▶ THE REQUEST: Reproduce every one of the records below line for line, with no changes.

▶ RECORD EXCERPTS:
□ □ □ □ □ □ □

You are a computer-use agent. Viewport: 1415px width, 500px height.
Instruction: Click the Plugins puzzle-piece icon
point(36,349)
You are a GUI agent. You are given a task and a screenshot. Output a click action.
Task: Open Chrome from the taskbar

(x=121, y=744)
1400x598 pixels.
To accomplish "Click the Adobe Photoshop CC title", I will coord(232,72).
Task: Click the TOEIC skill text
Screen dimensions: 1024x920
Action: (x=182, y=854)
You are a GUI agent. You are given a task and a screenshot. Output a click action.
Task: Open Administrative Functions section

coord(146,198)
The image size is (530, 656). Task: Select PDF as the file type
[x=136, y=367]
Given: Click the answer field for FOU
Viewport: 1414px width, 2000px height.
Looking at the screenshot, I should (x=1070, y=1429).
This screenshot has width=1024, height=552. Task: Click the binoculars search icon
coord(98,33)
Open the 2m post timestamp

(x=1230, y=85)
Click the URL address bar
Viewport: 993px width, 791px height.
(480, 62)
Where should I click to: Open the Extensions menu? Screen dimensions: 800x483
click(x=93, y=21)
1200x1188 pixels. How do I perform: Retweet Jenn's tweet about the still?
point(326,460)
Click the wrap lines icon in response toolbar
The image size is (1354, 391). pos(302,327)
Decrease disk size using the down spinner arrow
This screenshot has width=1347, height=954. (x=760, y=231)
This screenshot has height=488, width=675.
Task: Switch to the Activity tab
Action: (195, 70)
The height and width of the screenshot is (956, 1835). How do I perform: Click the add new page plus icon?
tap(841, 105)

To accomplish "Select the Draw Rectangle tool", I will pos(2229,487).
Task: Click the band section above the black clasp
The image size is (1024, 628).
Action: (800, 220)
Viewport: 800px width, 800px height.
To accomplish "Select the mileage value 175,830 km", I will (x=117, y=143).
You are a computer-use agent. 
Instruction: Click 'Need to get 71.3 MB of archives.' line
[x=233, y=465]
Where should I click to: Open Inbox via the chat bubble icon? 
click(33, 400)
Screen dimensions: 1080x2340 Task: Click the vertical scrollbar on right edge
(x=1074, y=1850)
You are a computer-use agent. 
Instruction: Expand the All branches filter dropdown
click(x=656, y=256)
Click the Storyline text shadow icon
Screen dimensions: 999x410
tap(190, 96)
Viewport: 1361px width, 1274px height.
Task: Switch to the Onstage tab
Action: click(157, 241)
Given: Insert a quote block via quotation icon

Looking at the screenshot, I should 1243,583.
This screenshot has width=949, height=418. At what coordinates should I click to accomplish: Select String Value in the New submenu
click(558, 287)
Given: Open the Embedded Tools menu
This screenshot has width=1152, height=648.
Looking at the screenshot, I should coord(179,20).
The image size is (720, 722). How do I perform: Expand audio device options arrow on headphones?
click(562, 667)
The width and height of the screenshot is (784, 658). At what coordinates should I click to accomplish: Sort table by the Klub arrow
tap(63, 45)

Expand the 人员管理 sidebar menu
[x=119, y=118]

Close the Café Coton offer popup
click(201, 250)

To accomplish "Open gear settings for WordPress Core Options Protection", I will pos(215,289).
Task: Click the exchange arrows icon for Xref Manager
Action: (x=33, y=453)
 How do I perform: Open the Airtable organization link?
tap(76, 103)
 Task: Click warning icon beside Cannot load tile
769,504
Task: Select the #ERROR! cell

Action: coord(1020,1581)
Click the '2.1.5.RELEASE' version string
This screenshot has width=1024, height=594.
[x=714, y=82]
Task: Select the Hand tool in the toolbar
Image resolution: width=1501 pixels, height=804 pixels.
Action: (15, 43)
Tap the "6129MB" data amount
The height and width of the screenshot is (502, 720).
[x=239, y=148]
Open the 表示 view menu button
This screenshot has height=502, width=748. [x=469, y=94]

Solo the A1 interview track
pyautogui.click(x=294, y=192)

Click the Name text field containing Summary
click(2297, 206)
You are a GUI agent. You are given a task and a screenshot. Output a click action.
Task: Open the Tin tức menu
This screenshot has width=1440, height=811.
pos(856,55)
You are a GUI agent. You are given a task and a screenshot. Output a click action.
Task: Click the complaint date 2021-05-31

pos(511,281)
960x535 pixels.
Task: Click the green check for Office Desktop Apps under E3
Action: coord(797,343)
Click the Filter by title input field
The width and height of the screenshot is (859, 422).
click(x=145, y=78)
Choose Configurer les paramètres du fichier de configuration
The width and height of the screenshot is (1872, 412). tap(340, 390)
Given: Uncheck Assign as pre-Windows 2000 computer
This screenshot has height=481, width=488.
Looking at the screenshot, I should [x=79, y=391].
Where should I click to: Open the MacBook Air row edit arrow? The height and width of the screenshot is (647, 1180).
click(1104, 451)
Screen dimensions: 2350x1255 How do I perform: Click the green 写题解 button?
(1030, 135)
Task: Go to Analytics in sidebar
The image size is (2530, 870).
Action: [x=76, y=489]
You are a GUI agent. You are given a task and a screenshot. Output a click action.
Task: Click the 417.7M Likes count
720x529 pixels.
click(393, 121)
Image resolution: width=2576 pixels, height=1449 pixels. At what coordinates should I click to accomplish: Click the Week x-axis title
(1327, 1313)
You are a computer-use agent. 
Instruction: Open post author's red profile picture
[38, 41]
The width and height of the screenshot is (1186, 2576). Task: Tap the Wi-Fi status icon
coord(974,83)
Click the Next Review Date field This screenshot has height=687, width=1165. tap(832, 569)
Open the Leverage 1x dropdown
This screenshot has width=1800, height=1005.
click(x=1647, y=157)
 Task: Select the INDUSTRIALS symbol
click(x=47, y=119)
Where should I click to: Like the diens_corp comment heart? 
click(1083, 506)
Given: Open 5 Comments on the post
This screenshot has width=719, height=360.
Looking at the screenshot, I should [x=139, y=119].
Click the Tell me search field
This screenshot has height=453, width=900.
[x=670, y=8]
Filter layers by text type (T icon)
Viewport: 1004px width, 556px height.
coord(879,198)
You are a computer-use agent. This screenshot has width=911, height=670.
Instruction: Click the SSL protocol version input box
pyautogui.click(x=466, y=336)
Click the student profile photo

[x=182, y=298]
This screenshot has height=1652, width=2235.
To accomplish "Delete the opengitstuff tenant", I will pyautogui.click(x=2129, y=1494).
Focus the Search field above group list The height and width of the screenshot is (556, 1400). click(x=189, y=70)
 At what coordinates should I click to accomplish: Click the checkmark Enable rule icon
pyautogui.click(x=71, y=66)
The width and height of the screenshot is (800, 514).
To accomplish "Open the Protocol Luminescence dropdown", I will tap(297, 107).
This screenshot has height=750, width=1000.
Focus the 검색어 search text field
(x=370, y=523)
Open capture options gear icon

□ □ □ □ □ □ □

▶ RESULT:
You are a computer-use agent. Viewport: 1415px width, 500px height.
Instruction: Click the Plugins puzzle-piece icon
point(36,349)
You are a GUI agent. You are given a task and a screenshot. Output a click action.
Task: Open Chrome from the taskbar

(x=121, y=744)
1400x598 pixels.
To accomplish "Click the Adobe Photoshop CC title", I will coord(232,72).
Task: Click the TOEIC skill text
Screen dimensions: 1024x920
Action: (x=182, y=854)
You are a GUI agent. You are given a task and a screenshot. Output a click action.
Task: Open Administrative Functions section

coord(146,198)
The image size is (530, 656). Task: Select PDF as the file type
[x=136, y=367]
Given: Click the answer field for FOU
Viewport: 1414px width, 2000px height.
Looking at the screenshot, I should (x=1070, y=1429).
This screenshot has width=1024, height=552. Task: Click the binoculars search icon
coord(98,33)
Open the 2m post timestamp

(x=1230, y=85)
Click the URL address bar
Viewport: 993px width, 791px height.
(480, 62)
Where should I click to: Open the Extensions menu? Screen dimensions: 800x483
click(x=93, y=21)
1200x1188 pixels. How do I perform: Retweet Jenn's tweet about the still?
point(326,460)
Click the wrap lines icon in response toolbar
The image size is (1354, 391). pos(302,327)
Decrease disk size using the down spinner arrow
This screenshot has width=1347, height=954. (x=760, y=231)
This screenshot has height=488, width=675.
Task: Switch to the Activity tab
Action: (195, 70)
The height and width of the screenshot is (956, 1835). How do I perform: Click the add new page plus icon?
tap(841, 105)

To accomplish "Select the Draw Rectangle tool", I will pos(2229,487).
Task: Click the band section above the black clasp
The image size is (1024, 628).
Action: (800, 220)
Viewport: 800px width, 800px height.
To accomplish "Select the mileage value 175,830 km", I will (x=117, y=143).
You are a computer-use agent. 
Instruction: Click 'Need to get 71.3 MB of archives.' line
[x=233, y=465]
Where should I click to: Open Inbox via the chat bubble icon? 
click(33, 400)
Screen dimensions: 1080x2340 Task: Click the vertical scrollbar on right edge
(x=1074, y=1850)
You are a computer-use agent. 
Instruction: Expand the All branches filter dropdown
click(x=656, y=256)
Click the Storyline text shadow icon
Screen dimensions: 999x410
tap(190, 96)
Viewport: 1361px width, 1274px height.
Task: Switch to the Onstage tab
Action: click(157, 241)
Given: Insert a quote block via quotation icon

Looking at the screenshot, I should 1243,583.
This screenshot has width=949, height=418. At what coordinates should I click to accomplish: Select String Value in the New submenu
click(558, 287)
Given: Open the Embedded Tools menu
This screenshot has width=1152, height=648.
Looking at the screenshot, I should coord(179,20).
The image size is (720, 722). How do I perform: Expand audio device options arrow on headphones?
click(562, 667)
The width and height of the screenshot is (784, 658). At what coordinates should I click to accomplish: Sort table by the Klub arrow
tap(63, 45)

Expand the 人员管理 sidebar menu
[x=119, y=118]

Close the Café Coton offer popup
click(201, 250)

To accomplish "Open gear settings for WordPress Core Options Protection", I will pos(215,289).
Task: Click the exchange arrows icon for Xref Manager
Action: (x=33, y=453)
 How do I perform: Open the Airtable organization link?
tap(76, 103)
 Task: Click warning icon beside Cannot load tile
769,504
Task: Select the #ERROR! cell

Action: coord(1020,1581)
Click the '2.1.5.RELEASE' version string
This screenshot has width=1024, height=594.
[x=714, y=82]
Task: Select the Hand tool in the toolbar
Image resolution: width=1501 pixels, height=804 pixels.
Action: (15, 43)
Tap the "6129MB" data amount
The height and width of the screenshot is (502, 720).
[x=239, y=148]
Open the 表示 view menu button
This screenshot has height=502, width=748. [x=469, y=94]

Solo the A1 interview track
pyautogui.click(x=294, y=192)

Click the Name text field containing Summary
click(2297, 206)
You are a GUI agent. You are given a task and a screenshot. Output a click action.
Task: Open the Tin tức menu
This screenshot has width=1440, height=811.
pos(856,55)
You are a GUI agent. You are given a task and a screenshot. Output a click action.
Task: Click the complaint date 2021-05-31

pos(511,281)
960x535 pixels.
Task: Click the green check for Office Desktop Apps under E3
Action: coord(797,343)
Click the Filter by title input field
The width and height of the screenshot is (859, 422).
click(x=145, y=78)
Choose Configurer les paramètres du fichier de configuration
The width and height of the screenshot is (1872, 412). tap(340, 390)
Given: Uncheck Assign as pre-Windows 2000 computer
This screenshot has height=481, width=488.
Looking at the screenshot, I should [x=79, y=391].
Where should I click to: Open the MacBook Air row edit arrow? The height and width of the screenshot is (647, 1180).
click(1104, 451)
Screen dimensions: 2350x1255 How do I perform: Click the green 写题解 button?
(1030, 135)
Task: Go to Analytics in sidebar
The image size is (2530, 870).
Action: [x=76, y=489]
You are a GUI agent. You are given a task and a screenshot. Output a click action.
Task: Click the 417.7M Likes count
720x529 pixels.
click(393, 121)
Image resolution: width=2576 pixels, height=1449 pixels. At what coordinates should I click to accomplish: Click the Week x-axis title
(1327, 1313)
You are a computer-use agent. 
Instruction: Open post author's red profile picture
[38, 41]
The width and height of the screenshot is (1186, 2576). Task: Tap the Wi-Fi status icon
coord(974,83)
Click the Next Review Date field This screenshot has height=687, width=1165. tap(832, 569)
Open the Leverage 1x dropdown
This screenshot has width=1800, height=1005.
click(x=1647, y=157)
 Task: Select the INDUSTRIALS symbol
click(x=47, y=119)
Where should I click to: Like the diens_corp comment heart? 
click(1083, 506)
Given: Open 5 Comments on the post
This screenshot has width=719, height=360.
Looking at the screenshot, I should [x=139, y=119].
Click the Tell me search field
This screenshot has height=453, width=900.
[x=670, y=8]
Filter layers by text type (T icon)
Viewport: 1004px width, 556px height.
coord(879,198)
You are a computer-use agent. This screenshot has width=911, height=670.
Instruction: Click the SSL protocol version input box
pyautogui.click(x=466, y=336)
Click the student profile photo

[x=182, y=298]
This screenshot has height=1652, width=2235.
To accomplish "Delete the opengitstuff tenant", I will pyautogui.click(x=2129, y=1494).
Focus the Search field above group list The height and width of the screenshot is (556, 1400). click(x=189, y=70)
 At what coordinates should I click to accomplish: Click the checkmark Enable rule icon
pyautogui.click(x=71, y=66)
The width and height of the screenshot is (800, 514).
To accomplish "Open the Protocol Luminescence dropdown", I will tap(297, 107).
This screenshot has height=750, width=1000.
Focus the 검색어 search text field
(x=370, y=523)
Open capture options gear icon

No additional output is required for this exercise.